Visions d’Europe / 2 : Dix raisons de dire "bye bye" à l'Europe

Londres, juin 2005. Un militant, déguisé en John Bull, symbole de l'Angleterre, remerciant la  France et les Pays-Bas d'avoir rejeté la constitution européenne (AFP)
Londres, juin 2005. Un militant, déguisé en John Bull, symbole de l'Angleterre, remerciant la France et les Pays-Bas d'avoir rejeté la constitution européenne (AFP)
29 décembre 2009 – The Daily Telegraph (Londres)

Furieux de verser 14 milliards de livres aux lointains technocrates de Bruxelles, certains Anglais en ont assez de l'Europe. L'eurodéputé conservateur Daniel Hannan donne ses dix raisons de sortir de l'Union européenne.

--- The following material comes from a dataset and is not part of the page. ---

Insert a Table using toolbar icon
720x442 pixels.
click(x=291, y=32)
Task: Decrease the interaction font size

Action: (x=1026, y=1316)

1/ Depuis notre adhésion à la Communauté économique européenne (CEE) en 1973, nos échanges commerciaux sont excédentaires avec tous les continents sauf avec l'Europe. Voilà 27 ans que nous affichons avec les autres Etats-membres un déficit de la balance commerciale avoisinant les 30 millions de livres [environ 33,6 millions d'euros] par jour.

2/ En 2010, notre contribution nette au budget de l'UE s'élèvera à 14 milliards de livres [15,7 milliards d'euros]. Pour mettre ce chiffre en perspective, l'ensemble des réductions budgétaires annoncées par George Osborne, le chancelier de l'Echiquier du cabinet fantôme, lors de la Conférence du parti conservateur équivaudrait à sept milliards d'économies annuelles sur la totalité des dépenses de l'Etat.

3/ Selon les chiffres de la Commission européenne elle-même, le coût annuel de la réglementation européenne dépasse largement les bénéfices du marché unique, à 600 milliards d'euros contre 180 milliards

4/ La Politique agricole commune (PAC) représente un surcoût de 1 200 livres [1 345 euros] sur la facture alimentaire annuelle de chaque famille.

5/ Si elle sortait de la Politique commune de la pêche, la Grande-Bretagne pourrait reprendre le contrôle de ses eaux territoriales jusqu'à 200 miles de ses côtes, ou jusqu'à la ligne médiane et mettre ainsi la main sur près de 65 % des stocks de pêche en mer du Nord.

6/ Les gouvernements britanniques successifs ont toujours refusé de préciser quelle part des lois nationales est en fait imposée par Bruxelles, mais une analyse approfondie conduite par le ministère allemand de la Justice a montré que 84 % de sa législation provient de l'UE.

7/ Une fois sortie de l'UE, la Grande-Bretagne serait libre de négocier bien plus d'accords commerciaux avec des pays tiers qu'elle n'en a le droit en vertu du Tarif extérieur commun.

8/ Les pays affichant le PIB par habitant le plus élevé d'Europe sont la Norvège et la Suisse. Proportionnellement, ces deux pays exportent davantage vers l'UE que ne le fait la Grande-Bretagne.

9/ Hors de l'UE, la Grande-Bretagne pourrait devenir un paradis offshore déréglementé et compétitif.

10/ Ah, au fait, nous serions de nouveau une démocratie.